• WHAT IS EXPECTED: Nothing but the lines from the start of the entries through the line containing "Аксессуары для кухни (32, 202)" should appear in the answer, each given exactly.

• Pixel coordinate grounding data:
◇ ◇ ◇ ◇ ◇ ◇ ◇
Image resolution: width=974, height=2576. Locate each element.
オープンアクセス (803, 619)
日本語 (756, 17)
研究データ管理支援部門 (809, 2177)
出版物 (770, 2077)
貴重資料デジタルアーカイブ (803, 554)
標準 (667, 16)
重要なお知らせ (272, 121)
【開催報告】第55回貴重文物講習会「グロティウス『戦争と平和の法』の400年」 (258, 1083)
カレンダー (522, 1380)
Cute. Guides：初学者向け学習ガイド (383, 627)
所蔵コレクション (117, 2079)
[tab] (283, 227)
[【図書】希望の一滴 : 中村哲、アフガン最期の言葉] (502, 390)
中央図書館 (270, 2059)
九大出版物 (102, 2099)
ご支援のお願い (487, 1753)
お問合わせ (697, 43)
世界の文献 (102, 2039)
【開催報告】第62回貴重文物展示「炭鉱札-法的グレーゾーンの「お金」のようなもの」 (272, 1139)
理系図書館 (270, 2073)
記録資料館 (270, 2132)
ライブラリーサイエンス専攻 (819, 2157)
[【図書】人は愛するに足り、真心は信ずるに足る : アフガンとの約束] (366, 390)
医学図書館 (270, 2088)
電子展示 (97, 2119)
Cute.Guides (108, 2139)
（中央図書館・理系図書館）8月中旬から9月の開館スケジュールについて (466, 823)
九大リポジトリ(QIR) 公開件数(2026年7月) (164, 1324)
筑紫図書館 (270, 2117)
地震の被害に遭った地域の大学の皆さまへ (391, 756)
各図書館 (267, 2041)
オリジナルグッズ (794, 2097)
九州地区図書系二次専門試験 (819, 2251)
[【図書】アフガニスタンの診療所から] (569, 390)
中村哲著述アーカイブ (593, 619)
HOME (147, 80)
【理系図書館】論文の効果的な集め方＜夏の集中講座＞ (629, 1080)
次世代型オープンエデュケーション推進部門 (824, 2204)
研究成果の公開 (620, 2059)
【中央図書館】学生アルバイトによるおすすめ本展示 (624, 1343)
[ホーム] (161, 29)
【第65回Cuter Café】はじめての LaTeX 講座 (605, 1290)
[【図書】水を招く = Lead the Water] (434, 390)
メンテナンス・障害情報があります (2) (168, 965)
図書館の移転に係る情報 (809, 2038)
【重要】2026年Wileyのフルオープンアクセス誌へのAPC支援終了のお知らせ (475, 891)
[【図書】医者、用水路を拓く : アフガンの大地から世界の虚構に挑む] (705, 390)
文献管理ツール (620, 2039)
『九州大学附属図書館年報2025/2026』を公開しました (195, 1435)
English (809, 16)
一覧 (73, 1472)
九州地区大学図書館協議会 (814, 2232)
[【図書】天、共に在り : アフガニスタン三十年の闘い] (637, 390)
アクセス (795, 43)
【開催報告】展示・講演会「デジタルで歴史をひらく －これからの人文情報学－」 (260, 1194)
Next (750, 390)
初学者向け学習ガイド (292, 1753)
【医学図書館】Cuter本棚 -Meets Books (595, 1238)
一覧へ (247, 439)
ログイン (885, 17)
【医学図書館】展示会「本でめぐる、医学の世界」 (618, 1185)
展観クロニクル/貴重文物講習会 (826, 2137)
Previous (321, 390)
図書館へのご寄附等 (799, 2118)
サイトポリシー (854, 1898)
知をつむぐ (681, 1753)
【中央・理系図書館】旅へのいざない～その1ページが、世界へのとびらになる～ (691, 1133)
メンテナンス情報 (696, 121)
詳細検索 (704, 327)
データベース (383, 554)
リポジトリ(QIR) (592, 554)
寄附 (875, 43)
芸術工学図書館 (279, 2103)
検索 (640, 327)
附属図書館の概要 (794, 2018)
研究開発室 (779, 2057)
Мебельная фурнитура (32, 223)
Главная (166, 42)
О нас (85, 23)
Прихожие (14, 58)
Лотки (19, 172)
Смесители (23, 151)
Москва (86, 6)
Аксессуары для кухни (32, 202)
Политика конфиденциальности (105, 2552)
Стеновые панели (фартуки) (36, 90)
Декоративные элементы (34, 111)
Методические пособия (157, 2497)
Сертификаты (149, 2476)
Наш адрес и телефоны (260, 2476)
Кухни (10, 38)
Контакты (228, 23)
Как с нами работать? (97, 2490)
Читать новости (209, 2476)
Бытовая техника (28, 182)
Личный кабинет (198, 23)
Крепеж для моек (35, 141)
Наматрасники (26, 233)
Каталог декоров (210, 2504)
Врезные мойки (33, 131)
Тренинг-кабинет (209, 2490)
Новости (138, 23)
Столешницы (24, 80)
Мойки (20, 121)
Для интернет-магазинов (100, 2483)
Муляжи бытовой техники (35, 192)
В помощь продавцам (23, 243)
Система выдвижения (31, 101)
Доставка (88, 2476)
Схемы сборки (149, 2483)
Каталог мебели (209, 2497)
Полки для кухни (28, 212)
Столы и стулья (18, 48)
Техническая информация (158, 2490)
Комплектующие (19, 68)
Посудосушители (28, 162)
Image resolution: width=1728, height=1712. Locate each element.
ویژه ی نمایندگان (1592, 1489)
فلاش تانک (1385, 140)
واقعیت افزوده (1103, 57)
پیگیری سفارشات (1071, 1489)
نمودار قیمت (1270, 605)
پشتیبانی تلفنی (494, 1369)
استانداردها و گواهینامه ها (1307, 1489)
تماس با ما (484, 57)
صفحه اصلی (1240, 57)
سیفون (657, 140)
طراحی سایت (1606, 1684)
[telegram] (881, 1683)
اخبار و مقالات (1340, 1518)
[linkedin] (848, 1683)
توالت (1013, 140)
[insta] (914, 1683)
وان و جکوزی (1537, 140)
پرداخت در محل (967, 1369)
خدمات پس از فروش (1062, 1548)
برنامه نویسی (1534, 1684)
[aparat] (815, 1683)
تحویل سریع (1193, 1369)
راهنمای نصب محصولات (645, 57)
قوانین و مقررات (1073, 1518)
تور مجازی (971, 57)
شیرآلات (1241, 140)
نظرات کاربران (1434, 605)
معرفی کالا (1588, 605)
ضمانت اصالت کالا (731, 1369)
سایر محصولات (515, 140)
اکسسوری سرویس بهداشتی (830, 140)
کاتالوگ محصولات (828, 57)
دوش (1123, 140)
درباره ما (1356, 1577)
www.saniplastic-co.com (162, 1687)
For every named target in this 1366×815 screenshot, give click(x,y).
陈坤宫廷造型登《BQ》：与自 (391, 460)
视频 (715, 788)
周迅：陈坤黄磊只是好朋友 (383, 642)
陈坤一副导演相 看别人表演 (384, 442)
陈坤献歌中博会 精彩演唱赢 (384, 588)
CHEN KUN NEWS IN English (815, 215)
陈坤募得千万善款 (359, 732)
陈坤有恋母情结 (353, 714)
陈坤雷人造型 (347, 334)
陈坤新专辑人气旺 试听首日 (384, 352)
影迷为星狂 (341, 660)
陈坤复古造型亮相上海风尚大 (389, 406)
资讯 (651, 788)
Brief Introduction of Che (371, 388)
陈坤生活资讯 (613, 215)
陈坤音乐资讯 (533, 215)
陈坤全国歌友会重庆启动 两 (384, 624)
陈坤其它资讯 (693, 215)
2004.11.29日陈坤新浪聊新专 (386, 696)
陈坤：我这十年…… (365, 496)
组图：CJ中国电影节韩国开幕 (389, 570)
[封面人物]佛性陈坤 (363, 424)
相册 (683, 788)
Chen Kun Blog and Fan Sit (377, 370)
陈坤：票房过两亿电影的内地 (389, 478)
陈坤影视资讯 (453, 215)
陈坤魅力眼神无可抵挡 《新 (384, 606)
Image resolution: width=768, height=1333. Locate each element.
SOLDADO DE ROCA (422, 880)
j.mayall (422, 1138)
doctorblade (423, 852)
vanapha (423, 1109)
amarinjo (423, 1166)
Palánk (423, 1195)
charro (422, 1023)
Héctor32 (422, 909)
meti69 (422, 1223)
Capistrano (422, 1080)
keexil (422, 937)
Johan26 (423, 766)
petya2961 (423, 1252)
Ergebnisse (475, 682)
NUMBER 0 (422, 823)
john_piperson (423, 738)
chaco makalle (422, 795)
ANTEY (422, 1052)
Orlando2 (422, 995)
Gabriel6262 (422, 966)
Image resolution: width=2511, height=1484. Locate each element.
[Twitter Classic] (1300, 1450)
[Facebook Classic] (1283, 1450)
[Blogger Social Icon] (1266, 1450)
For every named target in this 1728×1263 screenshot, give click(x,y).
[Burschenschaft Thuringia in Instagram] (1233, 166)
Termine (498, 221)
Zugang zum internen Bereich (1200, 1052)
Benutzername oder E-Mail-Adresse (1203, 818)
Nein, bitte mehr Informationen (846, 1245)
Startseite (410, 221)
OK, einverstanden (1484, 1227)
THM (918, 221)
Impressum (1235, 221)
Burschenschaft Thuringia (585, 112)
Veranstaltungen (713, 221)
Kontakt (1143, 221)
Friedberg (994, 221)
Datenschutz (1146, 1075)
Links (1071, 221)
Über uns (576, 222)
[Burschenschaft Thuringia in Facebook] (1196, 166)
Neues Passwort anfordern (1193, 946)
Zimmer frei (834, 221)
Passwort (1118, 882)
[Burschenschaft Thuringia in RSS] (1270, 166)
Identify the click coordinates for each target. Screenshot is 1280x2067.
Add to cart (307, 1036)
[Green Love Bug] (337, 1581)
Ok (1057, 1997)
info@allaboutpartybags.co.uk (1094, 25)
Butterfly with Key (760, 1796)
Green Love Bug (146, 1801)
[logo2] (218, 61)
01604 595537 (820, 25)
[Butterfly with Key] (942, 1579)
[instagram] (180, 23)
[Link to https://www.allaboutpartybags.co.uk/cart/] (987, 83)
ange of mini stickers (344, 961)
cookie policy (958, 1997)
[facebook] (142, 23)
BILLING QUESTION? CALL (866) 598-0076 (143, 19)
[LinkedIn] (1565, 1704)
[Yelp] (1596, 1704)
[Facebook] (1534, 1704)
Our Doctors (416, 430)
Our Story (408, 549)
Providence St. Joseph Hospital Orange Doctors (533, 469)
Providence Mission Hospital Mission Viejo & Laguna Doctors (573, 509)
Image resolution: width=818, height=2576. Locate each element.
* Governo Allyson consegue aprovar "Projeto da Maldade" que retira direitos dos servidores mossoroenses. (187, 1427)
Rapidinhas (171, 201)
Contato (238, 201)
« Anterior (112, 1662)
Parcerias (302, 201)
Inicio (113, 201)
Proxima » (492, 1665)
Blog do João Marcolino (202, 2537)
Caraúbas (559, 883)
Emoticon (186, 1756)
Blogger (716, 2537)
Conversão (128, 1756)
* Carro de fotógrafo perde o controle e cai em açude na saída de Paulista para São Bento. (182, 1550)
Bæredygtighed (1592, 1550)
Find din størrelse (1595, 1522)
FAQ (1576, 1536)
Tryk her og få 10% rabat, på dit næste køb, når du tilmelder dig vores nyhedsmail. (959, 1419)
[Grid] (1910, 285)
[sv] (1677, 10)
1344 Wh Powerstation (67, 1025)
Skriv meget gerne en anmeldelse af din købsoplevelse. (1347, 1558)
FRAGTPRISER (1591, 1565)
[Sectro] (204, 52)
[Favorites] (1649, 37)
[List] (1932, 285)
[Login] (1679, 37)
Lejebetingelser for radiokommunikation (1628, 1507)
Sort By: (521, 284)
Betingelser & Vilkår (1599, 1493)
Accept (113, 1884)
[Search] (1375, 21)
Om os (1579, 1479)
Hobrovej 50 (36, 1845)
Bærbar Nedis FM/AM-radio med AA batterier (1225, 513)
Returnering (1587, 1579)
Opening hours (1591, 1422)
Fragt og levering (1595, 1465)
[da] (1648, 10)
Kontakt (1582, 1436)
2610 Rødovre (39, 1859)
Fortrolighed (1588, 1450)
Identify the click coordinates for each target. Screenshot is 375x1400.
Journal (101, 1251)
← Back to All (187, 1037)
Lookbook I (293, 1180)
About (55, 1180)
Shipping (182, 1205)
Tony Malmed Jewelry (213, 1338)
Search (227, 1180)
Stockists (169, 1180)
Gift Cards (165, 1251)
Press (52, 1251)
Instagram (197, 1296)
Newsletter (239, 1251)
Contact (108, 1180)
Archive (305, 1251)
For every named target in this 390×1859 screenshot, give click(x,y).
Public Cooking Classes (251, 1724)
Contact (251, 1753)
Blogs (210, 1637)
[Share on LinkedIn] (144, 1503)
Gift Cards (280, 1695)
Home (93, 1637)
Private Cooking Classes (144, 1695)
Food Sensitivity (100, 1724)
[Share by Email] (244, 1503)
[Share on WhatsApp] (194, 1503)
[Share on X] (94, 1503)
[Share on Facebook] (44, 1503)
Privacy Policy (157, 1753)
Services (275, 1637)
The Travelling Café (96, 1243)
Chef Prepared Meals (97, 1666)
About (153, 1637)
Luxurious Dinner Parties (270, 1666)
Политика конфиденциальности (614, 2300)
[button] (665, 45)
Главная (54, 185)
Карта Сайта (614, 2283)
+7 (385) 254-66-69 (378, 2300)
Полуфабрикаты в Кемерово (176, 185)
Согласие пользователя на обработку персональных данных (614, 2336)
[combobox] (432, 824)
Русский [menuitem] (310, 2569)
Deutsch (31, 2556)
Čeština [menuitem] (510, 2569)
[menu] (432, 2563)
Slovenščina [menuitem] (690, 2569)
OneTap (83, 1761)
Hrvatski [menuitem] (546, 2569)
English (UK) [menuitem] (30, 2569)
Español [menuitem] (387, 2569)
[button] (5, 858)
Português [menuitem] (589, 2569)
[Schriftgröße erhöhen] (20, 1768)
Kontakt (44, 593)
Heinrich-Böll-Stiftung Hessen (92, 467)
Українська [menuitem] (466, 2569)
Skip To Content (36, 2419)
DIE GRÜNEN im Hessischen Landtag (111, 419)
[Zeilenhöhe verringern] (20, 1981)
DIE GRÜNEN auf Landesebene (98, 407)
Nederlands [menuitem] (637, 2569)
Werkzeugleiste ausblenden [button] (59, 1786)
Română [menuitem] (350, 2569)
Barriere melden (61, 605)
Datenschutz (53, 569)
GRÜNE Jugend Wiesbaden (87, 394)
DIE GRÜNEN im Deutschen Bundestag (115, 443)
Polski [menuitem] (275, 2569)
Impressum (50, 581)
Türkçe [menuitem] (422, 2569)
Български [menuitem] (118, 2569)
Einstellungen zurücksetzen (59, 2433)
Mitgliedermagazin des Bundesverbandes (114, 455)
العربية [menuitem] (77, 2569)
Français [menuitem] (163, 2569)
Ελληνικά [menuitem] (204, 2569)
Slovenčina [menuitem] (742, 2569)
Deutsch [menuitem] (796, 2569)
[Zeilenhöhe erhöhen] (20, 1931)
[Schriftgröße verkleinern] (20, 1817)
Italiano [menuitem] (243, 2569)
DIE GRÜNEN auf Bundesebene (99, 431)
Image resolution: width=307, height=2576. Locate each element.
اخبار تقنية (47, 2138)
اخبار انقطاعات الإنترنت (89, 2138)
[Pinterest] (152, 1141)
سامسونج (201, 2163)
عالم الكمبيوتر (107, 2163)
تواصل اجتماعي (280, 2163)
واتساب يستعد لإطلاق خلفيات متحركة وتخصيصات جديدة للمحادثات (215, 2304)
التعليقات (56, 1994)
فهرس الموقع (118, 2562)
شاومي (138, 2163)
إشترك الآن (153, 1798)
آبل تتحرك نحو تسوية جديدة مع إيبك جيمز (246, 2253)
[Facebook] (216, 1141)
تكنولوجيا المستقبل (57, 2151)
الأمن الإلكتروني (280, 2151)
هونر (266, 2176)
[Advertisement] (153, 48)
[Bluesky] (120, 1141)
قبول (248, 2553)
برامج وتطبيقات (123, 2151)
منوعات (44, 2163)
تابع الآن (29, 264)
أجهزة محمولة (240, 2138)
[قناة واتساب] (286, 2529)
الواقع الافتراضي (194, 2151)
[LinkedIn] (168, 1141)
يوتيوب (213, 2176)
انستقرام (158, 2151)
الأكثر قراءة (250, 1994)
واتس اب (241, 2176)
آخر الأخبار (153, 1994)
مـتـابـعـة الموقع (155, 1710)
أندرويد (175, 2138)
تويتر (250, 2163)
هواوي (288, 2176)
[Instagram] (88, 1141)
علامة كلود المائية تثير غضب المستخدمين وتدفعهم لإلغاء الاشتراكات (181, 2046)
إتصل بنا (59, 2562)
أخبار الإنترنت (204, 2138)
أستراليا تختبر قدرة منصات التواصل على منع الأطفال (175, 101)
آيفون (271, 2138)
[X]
◇ ◇ ◇ ◇ ◇ ◇ ◇
• SOLUTION TO THE PROBLEM:
Image resolution: width=974, height=2576. Locate each element.
オープンアクセス (803, 619)
日本語 (756, 17)
研究データ管理支援部門 (809, 2177)
出版物 (770, 2077)
貴重資料デジタルアーカイブ (803, 554)
標準 (667, 16)
重要なお知らせ (272, 121)
【開催報告】第55回貴重文物講習会「グロティウス『戦争と平和の法』の400年」 (258, 1083)
カレンダー (522, 1380)
Cute. Guides：初学者向け学習ガイド (383, 627)
所蔵コレクション (117, 2079)
[tab] (283, 227)
[【図書】希望の一滴 : 中村哲、アフガン最期の言葉] (502, 390)
中央図書館 (270, 2059)
九大出版物 (102, 2099)
ご支援のお願い (487, 1753)
お問合わせ (697, 43)
世界の文献 (102, 2039)
【開催報告】第62回貴重文物展示「炭鉱札-法的グレーゾーンの「お金」のようなもの」 (272, 1139)
理系図書館 (270, 2073)
記録資料館 (270, 2132)
ライブラリーサイエンス専攻 (819, 2157)
[【図書】人は愛するに足り、真心は信ずるに足る : アフガンとの約束] (366, 390)
医学図書館 (270, 2088)
電子展示 (97, 2119)
Cute.Guides (108, 2139)
（中央図書館・理系図書館）8月中旬から9月の開館スケジュールについて (466, 823)
九大リポジトリ(QIR) 公開件数(2026年7月) (164, 1324)
筑紫図書館 (270, 2117)
地震の被害に遭った地域の大学の皆さまへ (391, 756)
各図書館 (267, 2041)
オリジナルグッズ (794, 2097)
九州地区図書系二次専門試験 (819, 2251)
[【図書】アフガニスタンの診療所から] (569, 390)
中村哲著述アーカイブ (593, 619)
HOME (147, 80)
【理系図書館】論文の効果的な集め方＜夏の集中講座＞ (629, 1080)
次世代型オープンエデュケーション推進部門 (824, 2204)
研究成果の公開 (620, 2059)
【中央図書館】学生アルバイトによるおすすめ本展示 (624, 1343)
[ホーム] (161, 29)
【第65回Cuter Café】はじめての LaTeX 講座 (605, 1290)
[【図書】水を招く = Lead the Water] (434, 390)
メンテナンス・障害情報があります (2) (168, 965)
図書館の移転に係る情報 (809, 2038)
【重要】2026年Wileyのフルオープンアクセス誌へのAPC支援終了のお知らせ (475, 891)
[【図書】医者、用水路を拓く : アフガンの大地から世界の虚構に挑む] (705, 390)
文献管理ツール (620, 2039)
『九州大学附属図書館年報2025/2026』を公開しました (195, 1435)
English (809, 16)
一覧 (73, 1472)
九州地区大学図書館協議会 (814, 2232)
[【図書】天、共に在り : アフガニスタン三十年の闘い] (637, 390)
アクセス (795, 43)
【開催報告】展示・講演会「デジタルで歴史をひらく －これからの人文情報学－」 (260, 1194)
Next (750, 390)
初学者向け学習ガイド (292, 1753)
【医学図書館】Cuter本棚 -Meets Books (595, 1238)
一覧へ (247, 439)
ログイン (885, 17)
【医学図書館】展示会「本でめぐる、医学の世界」 (618, 1185)
展観クロニクル/貴重文物講習会 (826, 2137)
Previous (321, 390)
図書館へのご寄附等 (799, 2118)
サイトポリシー (854, 1898)
知をつむぐ (681, 1753)
【中央・理系図書館】旅へのいざない～その1ページが、世界へのとびらになる～ (691, 1133)
メンテナンス情報 (696, 121)
詳細検索 (704, 327)
データベース (383, 554)
リポジトリ(QIR) (592, 554)
寄附 (875, 43)
芸術工学図書館 (279, 2103)
検索 (640, 327)
附属図書館の概要 (794, 2018)
研究開発室 (779, 2057)
Мебельная фурнитура (32, 223)
Главная (166, 42)
О нас (85, 23)
Прихожие (14, 58)
Лотки (19, 172)
Смесители (23, 151)
Москва (86, 6)
Аксессуары для кухни (32, 202)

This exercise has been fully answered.